Un nuovo episodio della ormai tristemente nota truffa della “finta figlia” ha coinvolto anche la cittadina di Paternò, portando alla luce un metodo criminale che, nonostante sia noto da tempo, continua a mietere vittime da Nord a Sud Italia. La tecnica, ormai consolidata, si basa sull’inganno telefonico e digitale, sfruttando la fiducia e la buona fede delle persone, spesso prese alla sprovvista e incapaci di verificare immediatamente la veridicità delle richieste.
A cadere nella trappola questa volta è stata una donna paternese, contattata telefonicamente dai malviventi che si sono spacciati per sua figlia. La truffa, astutamente orchestrata, ha sfruttato il fatto che la vittima, come molte altre, effettua regolarmente bonifici per motivi lavorativi alla figlia. Questa volta, però, non si trattava di una richiesta reale, ma di un raggiro ben studiato: i truffatori sono riusciti ad accedere al contenuto di uno dei telefoni della donna o della stessa figlia, ottenendo così informazioni riservate.
La vittima racconta: «Tutto è iniziato con un sms – spiega – in cui si spacciavano per mia figlia. Mi diceva di aver perso il telefono e di aver preso un nuovo numero, chiedendomi di scriverle su WhatsApp». La donna, non sospettando nulla, ha tentato di chiamare il nuovo numero, ma senza successo. Quando, invece, rispondeva qualcuno, si fingevano indisponibili o giustificavano l’assenza con motivi di copertura di rete. La comunicazione si è così spostata sulla piattaforma di messaggistica, più difficile da monitorare e verificare.
Da quel momento, è iniziato un fitto scambio di messaggi. La “finta figlia” riferiva di aver perso il telefono e di aver dovuto bloccare tutte le app, comprese quelle bancarie. Successivamente, i truffatori hanno iniziato a lamentarsi di dover effettuare un bonifico urgente per motivi di lavoro, chiedendo alla madre di occuparsene, poiché il conto della ragazza era temporaneamente bloccato. La donna, senza sospettare nulla, ha eseguito tre bonifici istantanei, credendo di aiutare la figlia in difficoltà.
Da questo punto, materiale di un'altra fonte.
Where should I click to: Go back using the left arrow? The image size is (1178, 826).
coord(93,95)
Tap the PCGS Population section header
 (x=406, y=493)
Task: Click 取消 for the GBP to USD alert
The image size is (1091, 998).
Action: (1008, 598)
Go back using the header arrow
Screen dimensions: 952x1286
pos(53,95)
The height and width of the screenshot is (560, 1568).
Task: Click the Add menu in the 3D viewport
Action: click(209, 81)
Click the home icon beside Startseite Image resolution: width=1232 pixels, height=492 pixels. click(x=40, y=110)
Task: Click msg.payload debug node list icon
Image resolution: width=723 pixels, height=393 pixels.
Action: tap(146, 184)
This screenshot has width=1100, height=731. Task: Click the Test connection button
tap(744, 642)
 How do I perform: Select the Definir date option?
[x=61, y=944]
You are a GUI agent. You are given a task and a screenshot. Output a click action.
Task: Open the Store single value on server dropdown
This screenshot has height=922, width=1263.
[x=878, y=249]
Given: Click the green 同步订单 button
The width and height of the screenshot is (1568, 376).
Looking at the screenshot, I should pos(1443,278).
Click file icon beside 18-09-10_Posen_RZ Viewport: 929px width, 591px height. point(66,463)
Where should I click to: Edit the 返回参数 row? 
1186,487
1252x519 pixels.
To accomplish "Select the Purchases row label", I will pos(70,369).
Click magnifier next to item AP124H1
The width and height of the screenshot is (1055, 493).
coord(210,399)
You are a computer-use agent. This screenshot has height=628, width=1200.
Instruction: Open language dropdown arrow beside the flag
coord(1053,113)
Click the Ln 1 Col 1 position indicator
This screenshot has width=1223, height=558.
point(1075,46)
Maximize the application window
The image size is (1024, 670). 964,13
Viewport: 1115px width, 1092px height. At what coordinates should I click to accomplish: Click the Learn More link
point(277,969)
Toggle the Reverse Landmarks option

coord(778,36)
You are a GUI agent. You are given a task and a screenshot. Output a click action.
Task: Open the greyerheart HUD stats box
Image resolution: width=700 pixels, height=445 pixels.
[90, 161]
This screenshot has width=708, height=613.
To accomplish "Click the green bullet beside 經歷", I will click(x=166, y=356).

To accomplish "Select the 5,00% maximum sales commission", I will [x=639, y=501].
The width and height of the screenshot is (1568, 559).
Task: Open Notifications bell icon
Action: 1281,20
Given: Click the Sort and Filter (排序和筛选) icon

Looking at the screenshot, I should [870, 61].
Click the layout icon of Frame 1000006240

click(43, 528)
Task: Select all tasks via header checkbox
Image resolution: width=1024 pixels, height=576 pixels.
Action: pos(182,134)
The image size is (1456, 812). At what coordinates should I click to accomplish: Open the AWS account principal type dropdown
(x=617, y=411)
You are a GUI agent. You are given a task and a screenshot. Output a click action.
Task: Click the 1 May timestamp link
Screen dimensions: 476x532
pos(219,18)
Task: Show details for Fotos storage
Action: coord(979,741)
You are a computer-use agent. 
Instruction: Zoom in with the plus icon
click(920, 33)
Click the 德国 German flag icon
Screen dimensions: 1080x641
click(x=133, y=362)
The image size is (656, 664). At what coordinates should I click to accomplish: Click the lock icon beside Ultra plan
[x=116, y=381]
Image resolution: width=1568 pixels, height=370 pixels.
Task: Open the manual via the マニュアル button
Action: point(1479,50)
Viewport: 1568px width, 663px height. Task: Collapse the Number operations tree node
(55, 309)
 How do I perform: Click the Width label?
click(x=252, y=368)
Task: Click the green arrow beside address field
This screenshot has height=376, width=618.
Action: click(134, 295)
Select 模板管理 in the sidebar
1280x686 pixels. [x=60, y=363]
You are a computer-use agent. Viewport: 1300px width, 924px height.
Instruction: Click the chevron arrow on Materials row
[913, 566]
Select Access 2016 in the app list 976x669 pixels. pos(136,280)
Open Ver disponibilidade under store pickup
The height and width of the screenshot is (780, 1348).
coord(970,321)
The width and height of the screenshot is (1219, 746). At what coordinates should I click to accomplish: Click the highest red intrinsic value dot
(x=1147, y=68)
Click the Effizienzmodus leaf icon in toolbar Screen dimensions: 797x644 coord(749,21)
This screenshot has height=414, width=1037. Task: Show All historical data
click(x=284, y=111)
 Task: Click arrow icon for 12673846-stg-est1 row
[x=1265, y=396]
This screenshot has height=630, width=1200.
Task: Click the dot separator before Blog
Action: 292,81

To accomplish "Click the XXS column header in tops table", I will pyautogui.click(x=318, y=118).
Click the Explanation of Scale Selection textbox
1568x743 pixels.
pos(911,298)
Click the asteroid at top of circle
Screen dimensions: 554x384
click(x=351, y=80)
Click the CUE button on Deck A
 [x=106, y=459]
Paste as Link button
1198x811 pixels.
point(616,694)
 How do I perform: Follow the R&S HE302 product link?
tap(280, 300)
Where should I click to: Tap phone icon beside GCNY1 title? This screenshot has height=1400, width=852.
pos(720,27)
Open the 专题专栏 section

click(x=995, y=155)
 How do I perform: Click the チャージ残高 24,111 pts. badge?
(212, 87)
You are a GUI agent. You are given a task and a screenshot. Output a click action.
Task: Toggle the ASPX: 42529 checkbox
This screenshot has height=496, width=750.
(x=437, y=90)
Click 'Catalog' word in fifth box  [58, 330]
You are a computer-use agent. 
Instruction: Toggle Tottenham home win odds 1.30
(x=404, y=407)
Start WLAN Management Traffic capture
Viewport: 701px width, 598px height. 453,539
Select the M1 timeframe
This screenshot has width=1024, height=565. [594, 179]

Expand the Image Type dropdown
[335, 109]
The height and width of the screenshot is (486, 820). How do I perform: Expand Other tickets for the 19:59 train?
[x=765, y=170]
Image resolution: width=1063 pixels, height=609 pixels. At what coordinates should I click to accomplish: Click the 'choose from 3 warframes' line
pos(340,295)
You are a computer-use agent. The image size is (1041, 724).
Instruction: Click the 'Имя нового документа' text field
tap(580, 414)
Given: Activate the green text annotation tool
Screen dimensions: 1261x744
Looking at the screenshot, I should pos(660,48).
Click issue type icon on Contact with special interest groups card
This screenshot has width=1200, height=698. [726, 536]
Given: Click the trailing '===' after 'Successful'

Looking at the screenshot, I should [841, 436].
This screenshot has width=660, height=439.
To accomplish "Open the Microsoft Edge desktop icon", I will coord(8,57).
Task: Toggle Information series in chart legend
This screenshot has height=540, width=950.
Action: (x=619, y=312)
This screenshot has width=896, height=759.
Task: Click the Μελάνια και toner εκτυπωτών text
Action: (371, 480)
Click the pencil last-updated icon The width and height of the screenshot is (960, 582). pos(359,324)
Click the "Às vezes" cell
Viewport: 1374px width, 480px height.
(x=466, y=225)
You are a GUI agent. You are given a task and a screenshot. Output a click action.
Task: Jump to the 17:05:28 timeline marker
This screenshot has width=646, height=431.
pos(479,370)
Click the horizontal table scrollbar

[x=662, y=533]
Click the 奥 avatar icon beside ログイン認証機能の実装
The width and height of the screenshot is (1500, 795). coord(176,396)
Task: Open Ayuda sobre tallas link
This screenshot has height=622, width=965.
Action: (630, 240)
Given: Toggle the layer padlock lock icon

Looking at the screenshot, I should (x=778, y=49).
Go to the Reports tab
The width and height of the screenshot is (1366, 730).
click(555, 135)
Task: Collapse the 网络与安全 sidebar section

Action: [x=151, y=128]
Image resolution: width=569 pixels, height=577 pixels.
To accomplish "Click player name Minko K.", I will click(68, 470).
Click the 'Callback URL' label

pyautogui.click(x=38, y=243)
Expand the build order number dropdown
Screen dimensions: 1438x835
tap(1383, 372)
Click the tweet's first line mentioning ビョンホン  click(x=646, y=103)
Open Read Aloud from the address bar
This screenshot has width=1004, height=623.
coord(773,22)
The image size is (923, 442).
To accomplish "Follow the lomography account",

Solo al rientro a casa, nel pomeriggio, la vittima ha scoperto di essere stata truffata. La realtà dei fatti si è rivelata ben diversa: si trattava di un raggiro ben architettato, che ha portato i malviventi a sottrarre denaro senza lasciare tracce evidenti. Immediata la denuncia alle autorità competenti, in particolare alla Polizia Postale, anche se le probabilità di identificare i responsabili sono ridotte, vista la natura anonima e sfuggente di queste truffe.
L’esperienza di questa donna paternese è un monito per tutti: le truffe di questo tipo sono sempre in agguato, pronte a colpire chi si lascia ingannare dalla propria buona fede o dalla fretta. È fondamentale mantenere alta la guardia, verificare sempre le richieste di denaro e diffidare di comunicazioni improvvise che richiedono pagamenti urgenti.
Le autorità raccomandano di essere particolarmente cauti e di non cedere mai alle pressioni di chi chiede soldi senza un riscontro diretto e verificabile. La truffa della “finta figlia” continua a mietere vittime, ma con un po’ di attenzione e prudenza si può evitare di cadere nel suo inganno.